Regions with significant populations
- Northeastern Namibia, especially along the Okavango River

Languages
- Portuguese, Oshiwambo

= Angolans in Namibia =

There are various communities of Angolans in Namibia.

==Migration history==
As Angola and Namibia are neighbours, there has historically been a great deal of cross-border movements between the two countries. There were formerly large numbers of immigrants from southeast Angola at Mangarangandja and Sarasungu, east of Rundu along the Okavango River; however, they were relocated to Kaisosi and Kehemu in the 1970s. These early migrants tend to identify themselves as "Nyemba". Many early migrants were of Ovambo ethnicity, an ethnic group found on both sides of the border.

In 1989, as Namibia prepared to form a new independent government and Namibians in self-imposed exile in Angola returned to their homeland, hundreds of Angolans, including Angolans of Portuguese descent, came along with them, fleeing renewed fighting in the Angolan Civil War. The number of Angolan refugees had grown to 2,069 by 1996 and to 7,612 by 1999. Roughly 2,300 of those lived at Kahenge in the border area, with another 5,000 at Osire near Otjiwarongo in central Namibia. Efforts that year by the Namibian government to move newly-arriving refugees away from the border area to Osire camps were not well received; new arrivals preferred to remain in areas where they had familial and ethnic ties, despite the danger of attack from Angola and the poor facilities in the camp at Kahenge. At the peak in 2001, statistics of the United Nations High Commissioner for Refugees (UNHCR) showed 30,881 Angolan refugees in the country. Between January and July 2004, 7,035 Angolans who had taken refuge in Namibia during the Angolan Civil War had returned to Angola; the UNHCR aimed to repatriate a total of 14,000 that year. By 2005, the number of Angolan refugees remaining in the country had dropped sharply to 4,666 people.

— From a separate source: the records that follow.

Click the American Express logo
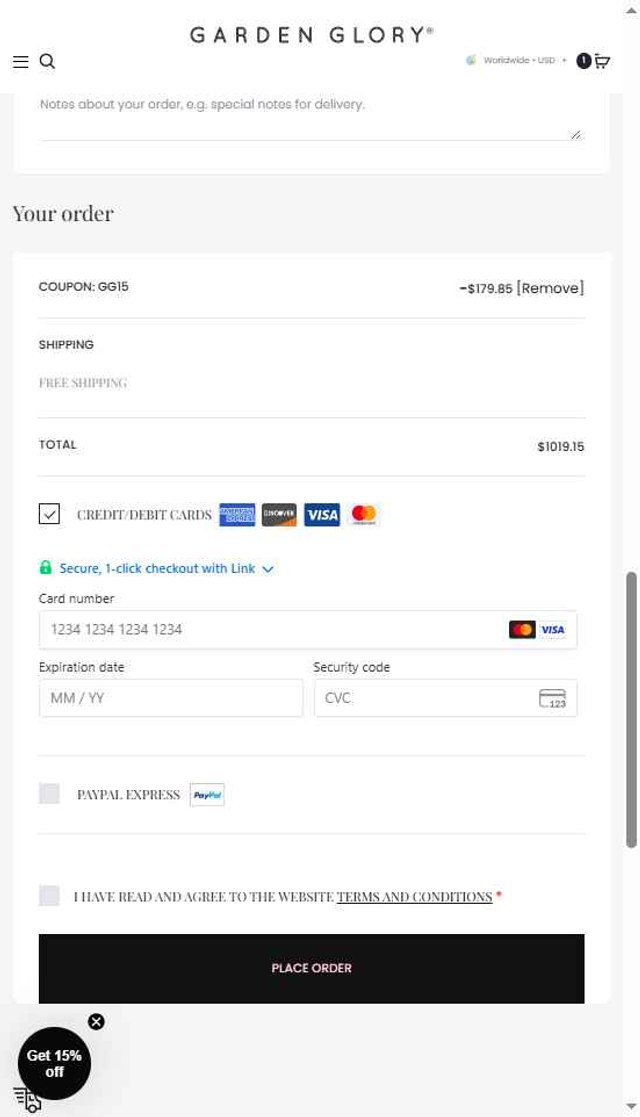640x1117 pixels. coord(237,514)
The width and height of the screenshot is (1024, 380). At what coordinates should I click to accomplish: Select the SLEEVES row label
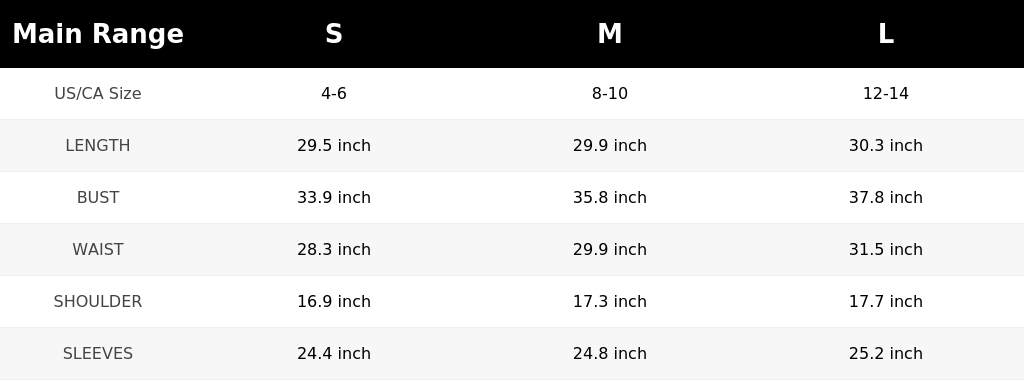click(x=98, y=353)
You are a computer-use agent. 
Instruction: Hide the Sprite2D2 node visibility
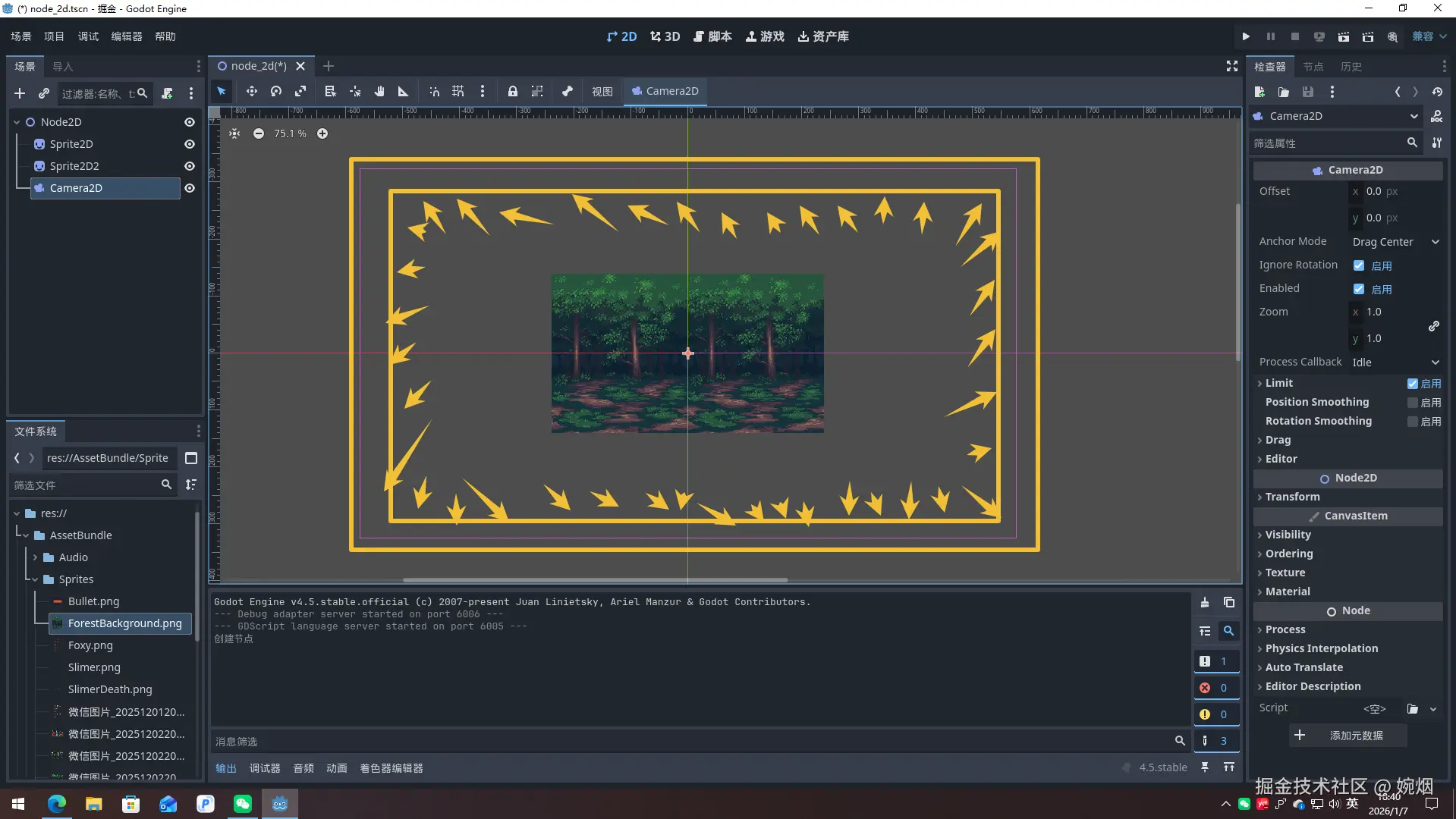point(190,166)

Though even during the period of conflict, the border remained fairly permeable, the return of peace saw an increase in border crossings. Between 1999 and 2003, the number of foreign citizens arriving from Angola at the Oshikango border post nearly doubled from 143,992 to 267,504. The flow of Angolans into Namibia is much larger than the reverse flow of Namibians into Angola. Most cross the border on business or for visiting family members for short-term trips; only about 9% of these border-crossers stay in Namibia longer than six months. Some young labour migrants also cross the border from Angola into Namibia for temporary or seasonal work, especially on Namibian farms.